なお「無対価合併」とは、紙切れになるB社株式の代わりに交付されるA社株式の交付(以下、対価の交付)が一切ない合併のことをいいます。
改正前の無対価適格合併のモデル
合併に伴う対価の交付が省略でき、更に適格合併に該当すれば、再編もスムーズに進みます。
しかし、平成30年改正前の「無対価適格合併」の要件は、下記の4つのモデルに限られていました。
なお、注意点として、下記の点が挙げられます。
◇ 注意点 ◇
・「全部を保有する」とは「直接保有する」事であり、「間接保有」の事ではないこと。
・「一の者」とは法人の場合は1社、個人の場合は1人を指し、特殊関係者である親族や法人関係は一切含まないこと。

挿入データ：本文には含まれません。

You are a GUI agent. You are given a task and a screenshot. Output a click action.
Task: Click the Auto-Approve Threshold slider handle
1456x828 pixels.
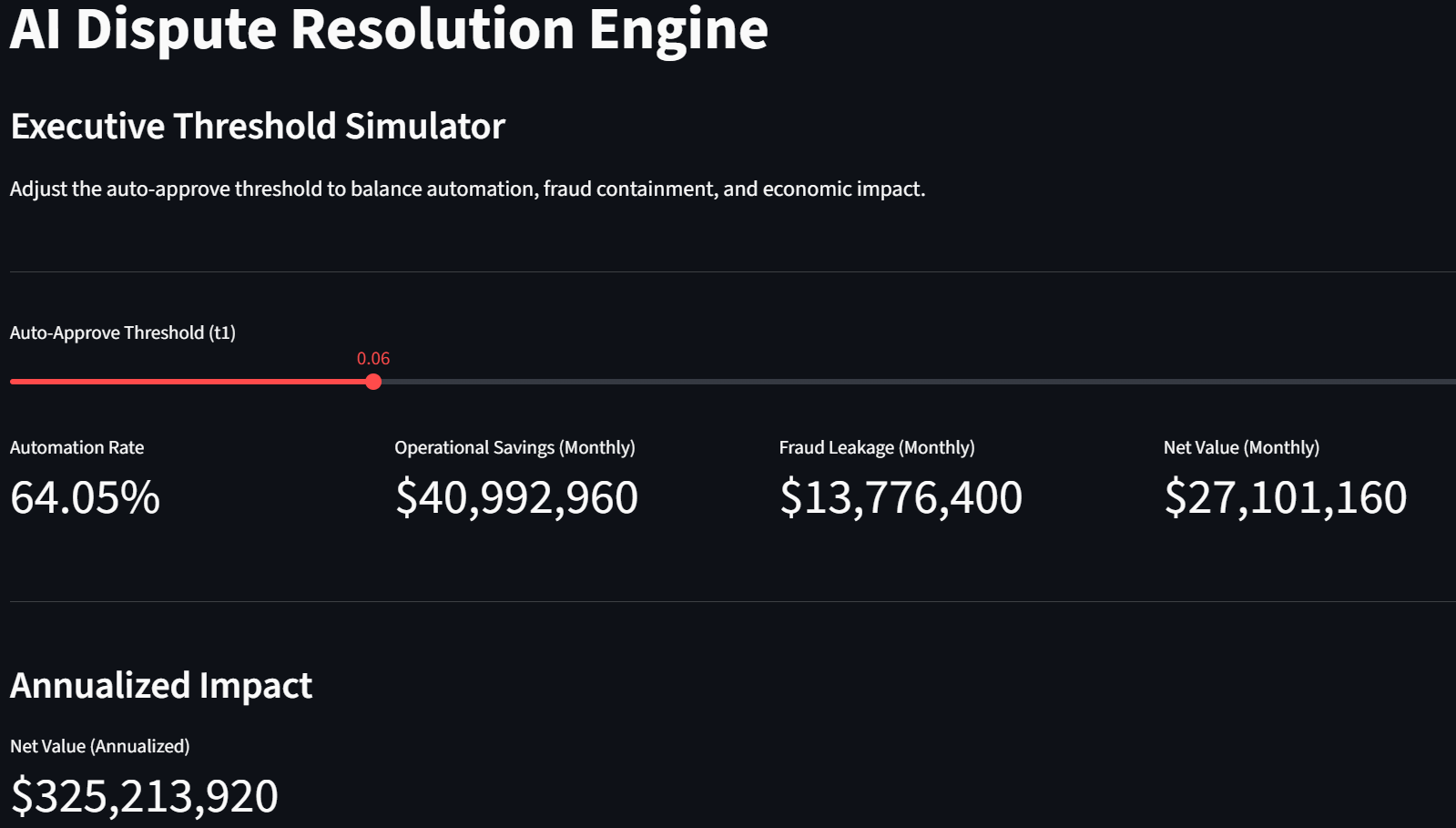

・合併後においても、当該同一の者と合併に係る合併法人との間に当該同一の者による完全支配関係が継続することが見込まれていること
Ⅰ 合併法人(A社)が被合併法人(B社)の発行済株式等の全部を保有する関係
Ⅱ 一の者(A社)が被合併法人(B社)および合併法人(C社)の発行済株式等の全部を保有する関係
Ⅲ 合併法人(B社)およびその合併法人(B社)の発行済株式等の全部を保有する者(A社)が被合併法人(C社)の発行済株式等の全部を保有する関係
Ⅳ 被合併法人(C社)およびその被合併法人(C社)の発行済株式等の全部を保有する者(A社)が合併法人(B社)の発行済株式等の全部を保有する関係
改正後の無対価適格合併のモデル
平成30年改正後の「無対価適格合併」の要件については、上記Ⅱのモデルの場合について改正が行われました。
従前においては、株主が法人であっても、個人であっても、「必ず単数の者が被合併法人と合併法人の発行済株式等の全部を保有する関係」とされていました。
改正後(適格となる類型追加)のⅡについて、率直に説明すると、「複数の株主が合併法人と被合併法人の株式を有していても、株主ごとの出資比率が合併法人と被合併法人で同様であれば、適格となる」とされています。
具体的には、下記のモデルとなります。
注意事項としては、その後も同一の者による完全支配関係の継続、また株式直接保有要件については、改正後においても変わりありません。
無対価合併のよくある注意点
最後に「無対価適格合併」の注意点として挙げられる点は、「100%グループ内の孫会社や兄弟会社の合併」です。
孫会社や兄弟会社については、100%グループであっても適格要件を満たしません。
直接保有の要件を満たしていないからです。
具体的には、下記のモデルの場合です。
100%グループ内で株式関係が完結しており、一見適格要件を満たすように思います。
しかし、C社の株主はB社であり、D社の株主はA社です。
よって株主が異なり直接保有ではない為、適格要件には該当しません。
根拠法令
まとめ
平成22年に「無対価適格」の要件について明文化されました。
中小法人においても、合併にとどまらず分割や株式移転についても、利用しやすい環境が整いつつあります。
ただし、無対価についてはその類型が限られている為、適用対象となる株式保有関係の確認が必須です。